A great article on the word addiction – and all the connotations of the word – from the Huffington Post.
“Addict'” is one of those words that so many of us use, largely without pausing to wonder if we should. We just take for granted that it’s totally OK to describe a human being with one word, “addict” — a word with overwhelmingly negative connotations to many people.
We don’t really do that for other challenging qualities that can have a serious impact on people’s lives. We don’t say, “my mother, the blind,” or “my brother, the bipolar.” We don’t say, “my best friend, the epileptic,” or “my nephew, the leukemia.”
We don’t do that because we intuitively understand how odd it would sound, and how disrespectful and insensitive it would be. We don’t ascribe a difficult state as the full sum of a person’s identity and humanity. Maia Szalavitz eloquently expressed similar frustration with terms like “substance abuser” in her recent piece at substance.com.

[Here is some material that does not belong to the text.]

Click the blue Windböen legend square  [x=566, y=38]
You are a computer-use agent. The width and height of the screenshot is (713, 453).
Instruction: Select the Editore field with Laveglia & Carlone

When we do feel the need to reference a state of disability, challenge or disease when describing a human being, we say something like, “my mother has cancer,” or “my nephew has leukemia.” And we would almost certainly never let that be the onlything said about that person, something that defined them. We do not say or suggest that a person is their challenge. We remember that they are a person first, then if appropriate indicate their challenge as one factor of their existence.